(Dataset records)
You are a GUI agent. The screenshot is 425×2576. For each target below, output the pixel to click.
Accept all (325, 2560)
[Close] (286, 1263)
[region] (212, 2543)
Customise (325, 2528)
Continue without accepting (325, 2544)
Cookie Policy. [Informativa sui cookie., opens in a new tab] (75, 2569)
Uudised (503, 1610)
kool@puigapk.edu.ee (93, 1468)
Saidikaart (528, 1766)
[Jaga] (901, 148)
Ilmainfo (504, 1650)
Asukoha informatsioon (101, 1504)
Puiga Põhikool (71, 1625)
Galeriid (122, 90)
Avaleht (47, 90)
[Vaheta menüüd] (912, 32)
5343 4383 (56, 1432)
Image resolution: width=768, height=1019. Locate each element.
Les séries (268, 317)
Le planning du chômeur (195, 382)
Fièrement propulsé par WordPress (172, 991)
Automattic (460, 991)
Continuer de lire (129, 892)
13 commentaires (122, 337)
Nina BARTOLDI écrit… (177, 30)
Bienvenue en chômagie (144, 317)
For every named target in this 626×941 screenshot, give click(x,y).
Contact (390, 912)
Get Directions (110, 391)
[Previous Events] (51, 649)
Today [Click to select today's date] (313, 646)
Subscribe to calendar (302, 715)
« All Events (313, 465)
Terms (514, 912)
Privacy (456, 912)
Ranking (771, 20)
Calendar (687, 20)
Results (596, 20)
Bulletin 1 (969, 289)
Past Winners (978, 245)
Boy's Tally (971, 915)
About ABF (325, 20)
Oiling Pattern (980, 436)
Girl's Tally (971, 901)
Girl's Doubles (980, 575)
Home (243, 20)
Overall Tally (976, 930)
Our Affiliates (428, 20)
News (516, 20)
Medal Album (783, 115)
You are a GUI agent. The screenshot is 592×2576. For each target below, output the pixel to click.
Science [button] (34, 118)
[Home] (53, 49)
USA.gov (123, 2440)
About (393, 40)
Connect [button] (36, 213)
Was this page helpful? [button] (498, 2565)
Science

→ **Exercise directions**
Copy out everything from the line containing "Ranking (771, 20)" down to the last of the items, keeping the requests, and raise every coordinate in the answers by 12.

→ **Solution to this problem**
Ranking (783, 32)
Calendar (699, 32)
Results (608, 32)
Bulletin 1 (981, 301)
Past Winners (990, 257)
Boy's Tally (983, 927)
About ABF (337, 32)
Oiling Pattern (992, 448)
Girl's Tally (983, 913)
Girl's Doubles (992, 587)
Home (255, 32)
Overall Tally (988, 942)
Our Affiliates (440, 32)
News (528, 32)
Medal Album (795, 127)
You are a GUI agent. The screenshot is 592×2576. For each target below, output the pixel to click.
Science [button] (46, 130)
[Home] (65, 61)
USA.gov (135, 2452)
About (405, 52)
Connect [button] (48, 225)
Was this page helpful? [button] (510, 2577)
Science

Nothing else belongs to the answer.